Lay out the lines of the records from the one containing "The height and width of the screenshot is (779, 1202)." through the one containing "Looking at the screenshot, I should point(330,69)." as a JSON list of strings, one string per line, leaving out blank lines. Include only those lines.

## Begin Material to process

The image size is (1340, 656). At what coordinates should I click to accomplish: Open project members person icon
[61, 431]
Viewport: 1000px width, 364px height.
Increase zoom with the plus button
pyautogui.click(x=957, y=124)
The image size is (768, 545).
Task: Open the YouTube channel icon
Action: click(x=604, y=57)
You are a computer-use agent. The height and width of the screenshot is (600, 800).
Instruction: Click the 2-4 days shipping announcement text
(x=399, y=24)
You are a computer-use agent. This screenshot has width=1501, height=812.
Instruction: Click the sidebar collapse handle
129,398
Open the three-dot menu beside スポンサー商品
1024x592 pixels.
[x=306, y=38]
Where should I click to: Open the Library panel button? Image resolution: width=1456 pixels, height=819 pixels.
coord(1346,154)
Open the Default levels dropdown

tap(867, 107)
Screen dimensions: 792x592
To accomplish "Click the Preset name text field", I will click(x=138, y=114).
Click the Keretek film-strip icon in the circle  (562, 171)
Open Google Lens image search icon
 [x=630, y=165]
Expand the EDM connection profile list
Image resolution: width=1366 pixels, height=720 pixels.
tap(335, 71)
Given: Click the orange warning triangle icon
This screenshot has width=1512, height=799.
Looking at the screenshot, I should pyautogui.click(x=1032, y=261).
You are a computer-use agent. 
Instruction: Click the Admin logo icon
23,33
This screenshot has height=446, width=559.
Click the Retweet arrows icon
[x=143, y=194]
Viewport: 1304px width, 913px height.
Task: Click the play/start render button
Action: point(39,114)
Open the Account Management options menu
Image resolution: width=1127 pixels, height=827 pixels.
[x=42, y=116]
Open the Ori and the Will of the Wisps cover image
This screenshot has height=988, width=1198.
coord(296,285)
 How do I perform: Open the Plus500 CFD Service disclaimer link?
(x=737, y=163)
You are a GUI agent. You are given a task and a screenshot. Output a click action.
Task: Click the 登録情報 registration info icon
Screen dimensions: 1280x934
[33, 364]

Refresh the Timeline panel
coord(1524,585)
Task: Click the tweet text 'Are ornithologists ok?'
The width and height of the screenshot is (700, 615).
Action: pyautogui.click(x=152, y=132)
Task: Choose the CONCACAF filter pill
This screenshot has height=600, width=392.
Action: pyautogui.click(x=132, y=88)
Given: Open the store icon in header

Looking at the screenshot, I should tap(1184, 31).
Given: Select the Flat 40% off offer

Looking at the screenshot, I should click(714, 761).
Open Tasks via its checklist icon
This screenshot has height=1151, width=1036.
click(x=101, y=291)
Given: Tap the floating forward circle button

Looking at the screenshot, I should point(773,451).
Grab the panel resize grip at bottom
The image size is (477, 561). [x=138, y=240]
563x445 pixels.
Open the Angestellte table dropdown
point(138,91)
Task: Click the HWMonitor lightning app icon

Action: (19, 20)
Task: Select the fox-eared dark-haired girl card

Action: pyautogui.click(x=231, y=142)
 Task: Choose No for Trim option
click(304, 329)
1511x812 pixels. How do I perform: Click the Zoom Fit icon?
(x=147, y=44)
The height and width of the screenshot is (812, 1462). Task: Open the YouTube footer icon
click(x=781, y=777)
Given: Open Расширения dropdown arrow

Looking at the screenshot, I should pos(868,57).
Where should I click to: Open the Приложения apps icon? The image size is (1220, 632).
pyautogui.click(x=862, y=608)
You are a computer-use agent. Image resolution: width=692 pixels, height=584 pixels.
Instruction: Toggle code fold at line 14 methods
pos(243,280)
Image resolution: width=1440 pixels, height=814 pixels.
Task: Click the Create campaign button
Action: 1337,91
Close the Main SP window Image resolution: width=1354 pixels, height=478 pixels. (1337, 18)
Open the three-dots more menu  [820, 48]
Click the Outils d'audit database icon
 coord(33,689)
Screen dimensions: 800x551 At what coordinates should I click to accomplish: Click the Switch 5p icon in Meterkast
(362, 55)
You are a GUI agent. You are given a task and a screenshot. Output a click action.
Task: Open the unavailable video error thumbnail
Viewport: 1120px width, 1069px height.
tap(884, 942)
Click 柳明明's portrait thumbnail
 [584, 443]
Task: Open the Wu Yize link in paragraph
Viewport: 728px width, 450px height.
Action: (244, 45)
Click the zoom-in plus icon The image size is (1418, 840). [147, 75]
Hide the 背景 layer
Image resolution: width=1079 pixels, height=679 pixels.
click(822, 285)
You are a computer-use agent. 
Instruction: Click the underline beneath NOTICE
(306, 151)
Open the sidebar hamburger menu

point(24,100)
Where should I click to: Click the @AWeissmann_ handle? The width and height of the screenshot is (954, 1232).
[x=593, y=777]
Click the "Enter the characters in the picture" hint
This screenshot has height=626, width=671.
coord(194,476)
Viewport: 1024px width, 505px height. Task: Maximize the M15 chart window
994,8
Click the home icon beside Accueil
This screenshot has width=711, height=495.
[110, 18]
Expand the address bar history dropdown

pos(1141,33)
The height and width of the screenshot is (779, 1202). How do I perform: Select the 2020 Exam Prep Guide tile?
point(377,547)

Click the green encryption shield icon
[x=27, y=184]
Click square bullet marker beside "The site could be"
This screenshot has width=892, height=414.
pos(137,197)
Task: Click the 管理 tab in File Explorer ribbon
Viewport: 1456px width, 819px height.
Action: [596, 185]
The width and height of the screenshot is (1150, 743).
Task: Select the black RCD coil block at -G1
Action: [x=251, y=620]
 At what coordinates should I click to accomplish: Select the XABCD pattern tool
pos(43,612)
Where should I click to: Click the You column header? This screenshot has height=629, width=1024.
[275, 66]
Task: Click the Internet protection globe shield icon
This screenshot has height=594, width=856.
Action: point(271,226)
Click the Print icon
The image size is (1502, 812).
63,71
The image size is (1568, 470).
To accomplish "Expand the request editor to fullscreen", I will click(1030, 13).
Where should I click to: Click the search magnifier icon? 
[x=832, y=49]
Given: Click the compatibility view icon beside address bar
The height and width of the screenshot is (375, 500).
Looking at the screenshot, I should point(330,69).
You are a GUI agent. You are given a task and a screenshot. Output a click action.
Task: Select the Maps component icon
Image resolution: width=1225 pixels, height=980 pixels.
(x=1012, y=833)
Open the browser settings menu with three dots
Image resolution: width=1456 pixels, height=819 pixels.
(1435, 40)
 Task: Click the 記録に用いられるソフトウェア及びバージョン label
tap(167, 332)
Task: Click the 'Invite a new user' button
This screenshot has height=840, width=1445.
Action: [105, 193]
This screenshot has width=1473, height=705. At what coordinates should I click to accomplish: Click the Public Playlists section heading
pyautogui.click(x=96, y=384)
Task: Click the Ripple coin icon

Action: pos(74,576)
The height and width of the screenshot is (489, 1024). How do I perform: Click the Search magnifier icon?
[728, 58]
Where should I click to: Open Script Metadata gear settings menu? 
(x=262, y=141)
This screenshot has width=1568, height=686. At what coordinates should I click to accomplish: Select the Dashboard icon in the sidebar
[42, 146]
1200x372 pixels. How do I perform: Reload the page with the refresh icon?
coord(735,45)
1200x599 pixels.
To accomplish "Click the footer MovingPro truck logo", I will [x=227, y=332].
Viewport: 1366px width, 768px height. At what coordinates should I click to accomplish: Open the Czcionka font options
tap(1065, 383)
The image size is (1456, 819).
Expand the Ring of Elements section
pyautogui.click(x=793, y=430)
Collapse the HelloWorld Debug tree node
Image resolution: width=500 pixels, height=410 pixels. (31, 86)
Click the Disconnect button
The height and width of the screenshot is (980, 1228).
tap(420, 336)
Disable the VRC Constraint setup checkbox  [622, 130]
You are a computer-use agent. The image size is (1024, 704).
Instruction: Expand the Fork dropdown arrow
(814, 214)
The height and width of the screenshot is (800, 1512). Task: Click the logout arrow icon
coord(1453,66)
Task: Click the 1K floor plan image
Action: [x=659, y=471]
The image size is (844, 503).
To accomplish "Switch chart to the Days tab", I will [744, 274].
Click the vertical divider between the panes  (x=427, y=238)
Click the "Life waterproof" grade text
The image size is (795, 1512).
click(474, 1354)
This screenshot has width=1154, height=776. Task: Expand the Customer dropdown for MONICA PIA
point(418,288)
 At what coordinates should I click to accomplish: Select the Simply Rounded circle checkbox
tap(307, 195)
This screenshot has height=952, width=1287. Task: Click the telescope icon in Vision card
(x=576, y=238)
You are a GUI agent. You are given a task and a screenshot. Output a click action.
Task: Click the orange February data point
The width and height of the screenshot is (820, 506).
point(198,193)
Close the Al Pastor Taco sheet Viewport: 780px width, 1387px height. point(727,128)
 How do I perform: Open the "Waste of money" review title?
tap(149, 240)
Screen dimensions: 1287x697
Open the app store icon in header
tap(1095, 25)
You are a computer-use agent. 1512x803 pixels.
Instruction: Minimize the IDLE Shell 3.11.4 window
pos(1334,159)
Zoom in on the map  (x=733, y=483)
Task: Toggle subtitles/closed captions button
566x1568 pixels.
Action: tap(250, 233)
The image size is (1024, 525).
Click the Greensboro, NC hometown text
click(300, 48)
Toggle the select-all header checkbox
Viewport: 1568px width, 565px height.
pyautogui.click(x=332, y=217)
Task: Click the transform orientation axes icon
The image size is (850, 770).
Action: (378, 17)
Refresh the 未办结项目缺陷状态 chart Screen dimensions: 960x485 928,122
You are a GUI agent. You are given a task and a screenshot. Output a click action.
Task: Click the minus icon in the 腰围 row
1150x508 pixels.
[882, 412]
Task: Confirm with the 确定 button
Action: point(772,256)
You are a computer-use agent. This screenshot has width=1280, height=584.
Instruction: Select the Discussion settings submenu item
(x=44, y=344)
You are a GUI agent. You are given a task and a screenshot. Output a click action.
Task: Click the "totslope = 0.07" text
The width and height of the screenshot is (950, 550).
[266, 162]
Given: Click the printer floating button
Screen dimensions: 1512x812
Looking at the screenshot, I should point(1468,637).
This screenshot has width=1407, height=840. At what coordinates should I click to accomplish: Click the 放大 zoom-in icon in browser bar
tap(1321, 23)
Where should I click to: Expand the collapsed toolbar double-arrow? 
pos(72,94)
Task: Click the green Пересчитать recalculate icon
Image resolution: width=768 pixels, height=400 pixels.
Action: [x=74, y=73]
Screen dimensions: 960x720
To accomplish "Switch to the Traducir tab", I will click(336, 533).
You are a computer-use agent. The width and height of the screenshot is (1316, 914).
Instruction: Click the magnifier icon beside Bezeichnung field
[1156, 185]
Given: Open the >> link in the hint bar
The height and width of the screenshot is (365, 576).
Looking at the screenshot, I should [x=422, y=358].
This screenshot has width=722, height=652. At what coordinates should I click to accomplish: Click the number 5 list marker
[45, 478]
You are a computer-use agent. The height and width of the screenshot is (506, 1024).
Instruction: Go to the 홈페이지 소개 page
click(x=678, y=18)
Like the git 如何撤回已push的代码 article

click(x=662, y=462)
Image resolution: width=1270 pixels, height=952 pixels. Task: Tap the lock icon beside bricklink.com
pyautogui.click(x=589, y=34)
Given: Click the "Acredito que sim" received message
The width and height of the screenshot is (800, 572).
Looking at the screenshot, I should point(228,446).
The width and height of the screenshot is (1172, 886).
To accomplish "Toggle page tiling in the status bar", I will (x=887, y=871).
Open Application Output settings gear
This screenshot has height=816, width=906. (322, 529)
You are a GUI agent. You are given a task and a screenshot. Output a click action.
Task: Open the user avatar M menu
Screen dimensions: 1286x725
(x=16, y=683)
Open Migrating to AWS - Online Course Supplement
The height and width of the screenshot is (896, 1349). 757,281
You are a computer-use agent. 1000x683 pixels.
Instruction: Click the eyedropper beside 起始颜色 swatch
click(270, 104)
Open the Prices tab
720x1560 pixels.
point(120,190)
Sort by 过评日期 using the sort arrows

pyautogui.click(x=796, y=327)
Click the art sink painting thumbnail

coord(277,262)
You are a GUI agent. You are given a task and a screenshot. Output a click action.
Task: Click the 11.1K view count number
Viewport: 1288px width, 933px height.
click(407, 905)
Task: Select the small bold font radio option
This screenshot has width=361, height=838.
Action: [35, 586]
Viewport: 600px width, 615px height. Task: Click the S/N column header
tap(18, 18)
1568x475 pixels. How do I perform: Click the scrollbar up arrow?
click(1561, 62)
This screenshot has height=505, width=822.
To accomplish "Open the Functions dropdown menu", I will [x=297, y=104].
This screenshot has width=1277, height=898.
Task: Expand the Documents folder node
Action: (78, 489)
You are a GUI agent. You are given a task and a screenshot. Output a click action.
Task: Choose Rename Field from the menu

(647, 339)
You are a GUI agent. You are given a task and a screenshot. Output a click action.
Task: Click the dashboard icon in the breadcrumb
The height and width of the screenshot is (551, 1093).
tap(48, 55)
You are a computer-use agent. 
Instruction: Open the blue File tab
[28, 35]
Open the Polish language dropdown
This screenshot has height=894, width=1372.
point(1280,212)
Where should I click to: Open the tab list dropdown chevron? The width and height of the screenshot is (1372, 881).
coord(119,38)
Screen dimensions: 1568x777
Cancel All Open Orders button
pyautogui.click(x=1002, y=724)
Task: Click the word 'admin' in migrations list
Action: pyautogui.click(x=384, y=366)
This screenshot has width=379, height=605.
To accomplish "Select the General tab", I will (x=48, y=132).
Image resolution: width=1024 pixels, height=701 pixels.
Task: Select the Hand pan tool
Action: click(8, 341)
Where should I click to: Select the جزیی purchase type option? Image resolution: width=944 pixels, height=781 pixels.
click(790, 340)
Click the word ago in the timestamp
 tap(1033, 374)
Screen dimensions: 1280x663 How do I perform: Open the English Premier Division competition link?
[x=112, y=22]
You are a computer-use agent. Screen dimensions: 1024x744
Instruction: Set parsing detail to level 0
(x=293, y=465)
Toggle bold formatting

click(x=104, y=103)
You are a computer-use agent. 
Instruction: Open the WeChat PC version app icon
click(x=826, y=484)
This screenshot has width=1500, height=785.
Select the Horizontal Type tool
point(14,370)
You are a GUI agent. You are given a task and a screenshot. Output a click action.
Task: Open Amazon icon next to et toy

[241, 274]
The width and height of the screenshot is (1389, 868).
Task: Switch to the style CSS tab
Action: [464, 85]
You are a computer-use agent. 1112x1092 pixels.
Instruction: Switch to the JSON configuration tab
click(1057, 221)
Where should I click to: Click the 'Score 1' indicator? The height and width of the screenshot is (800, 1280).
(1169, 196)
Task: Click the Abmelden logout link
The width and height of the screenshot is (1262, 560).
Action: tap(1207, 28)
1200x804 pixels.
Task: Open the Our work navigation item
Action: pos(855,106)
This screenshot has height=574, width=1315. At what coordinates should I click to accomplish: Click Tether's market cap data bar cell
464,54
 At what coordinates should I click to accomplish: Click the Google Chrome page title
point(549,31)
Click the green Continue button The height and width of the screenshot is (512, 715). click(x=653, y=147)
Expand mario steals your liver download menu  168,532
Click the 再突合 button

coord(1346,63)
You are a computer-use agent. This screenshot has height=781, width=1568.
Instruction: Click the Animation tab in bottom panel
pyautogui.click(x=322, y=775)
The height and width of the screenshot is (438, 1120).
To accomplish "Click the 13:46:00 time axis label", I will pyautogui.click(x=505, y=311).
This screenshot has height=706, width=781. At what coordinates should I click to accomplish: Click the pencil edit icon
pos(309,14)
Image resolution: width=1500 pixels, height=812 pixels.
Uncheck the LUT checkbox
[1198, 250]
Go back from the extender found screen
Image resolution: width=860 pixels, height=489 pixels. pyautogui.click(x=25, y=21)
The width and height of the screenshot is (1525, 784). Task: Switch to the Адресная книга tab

## End Material to process

The output ->
[
  "The height and width of the screenshot is (779, 1202). How do I perform: Select the 2020 Exam Prep Guide tile?",
  "point(377,547)",
  "Click the green encryption shield icon",
  "[x=27, y=184]",
  "Click square bullet marker beside \"The site could be\"",
  "This screenshot has width=892, height=414.",
  "pos(137,197)",
  "Task: Click the 管理 tab in File Explorer ribbon",
  "Viewport: 1456px width, 819px height.",
  "Action: [596, 185]",
  "The width and height of the screenshot is (1150, 743).",
  "Task: Select the black RCD coil block at -G1",
  "Action: [x=251, y=620]",
  " At what coordinates should I click to accomplish: Select the XABCD pattern tool",
  "pos(43,612)",
  "Where should I click to: Click the You column header? This screenshot has height=629, width=1024.",
  "[275, 66]",
  "Task: Click the Internet protection globe shield icon",
  "This screenshot has height=594, width=856.",
  "Action: point(271,226)",
  "Click the Print icon",
  "The image size is (1502, 812).",
  "63,71",
  "The image size is (1568, 470).",
  "To accomplish \"Expand the request editor to fullscreen\", I will click(1030, 13).",
  "Where should I click to: Click the search magnifier icon? ",
  "[x=832, y=49]",
  "Given: Click the compatibility view icon beside address bar",
  "The height and width of the screenshot is (375, 500).",
  "Looking at the screenshot, I should point(330,69)."
]